I am struggling with staying focused during races. I’ve been running 5ks like I used to run the 400m dash. Go out fast and try to hang on. Its how I ran in high school cross country too. The issue seems to be that after about the 1.5 mile mark my brain starts screaming at me to stop and walk a couple of steps. The main problem is that once you stop and start to walk, even if its just a little bit, its hard to start back up. It also starts a cycle of wanting to stop more frequently. I know this is all part of the mental game and that my body can easily handle running 3 miles, but I don’t know how to get past this mental hurdle.

I recently ran in the Scottsdale Run the Runway. Coach V and Molly came to support me 4 days after she was born.

Talk about a flat course. Basically you start in the middle of the airport on a taxiway. Run to the end turn left to get on the runway. Go the length of the runway. Turn left back to the Taxiway and run back to where you started.

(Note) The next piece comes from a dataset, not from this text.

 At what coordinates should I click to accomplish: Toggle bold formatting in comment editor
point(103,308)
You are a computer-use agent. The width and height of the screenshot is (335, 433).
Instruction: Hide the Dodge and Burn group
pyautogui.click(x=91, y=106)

4275_1554572287538Before the race I bumped into one of the guys from the Embrace your Pace Group and decided to try to stay with him. I did alright for the first half. it was a rolling start so there was alot of dodging slower runners and strollers at the beginning. Aaron is a big believer in negative splits, which is kinda the opposite approach I’ve always used. However, with someone there who I know that I can stay with during the group runs I thought I would give it a try.

I made 2 errors.

Error number 1, we had just had a kid 4 days ago. I was exhausted. Turns out that birth is taxing even for the dad, although I’m sure its to a lesser degree than the mom.

Error number 2

This is kind of 2 errors in one. I had only been on 1 run in the previous 2 weeks. and that lead to the second part of the error. I kinda have 2 modes, going hard and seriously laid back. I have no concept of internal pacing. During the group runs I push myself to stay with people. Aaron has more pace disciple than I do and uses the group runs as “easy” run. So, my pushing after a month of intense training can stay with Aaron’s easy to moderate run. His race pace is..um..faster. Had I stayed with the training through to the race I may have had a shot of staying with him. After 2 weeks of nearly nothing I feel lucky to have stayed with him as long as I did.

It was really cool to see him at the end of the race cheering me to the finish. He did mention that the strength of my finishing kick was an inspiring thing to watch. Admittedly I can drop the hammer down when I need to, just not for very long.

But my kick is part of what frustrates me so much. I can get down under 5:30 pace during the kick to the finish. So to me that says that I’ve got the foot turnover and power to go fast. I’m just not sure if I don’t have the endurance or my brain doesn’t think I have the endurance to go that fast for 3 miles.

My high school coach always thought that I was subconsciously holding on to too much reserve. I think it it has more to do with going too fast at the start, and slowing down to a recharge pace in the middle. So, next race I’m going to try for a negative split. Its time to stop thinking like a sprinter and think like an endurance runner.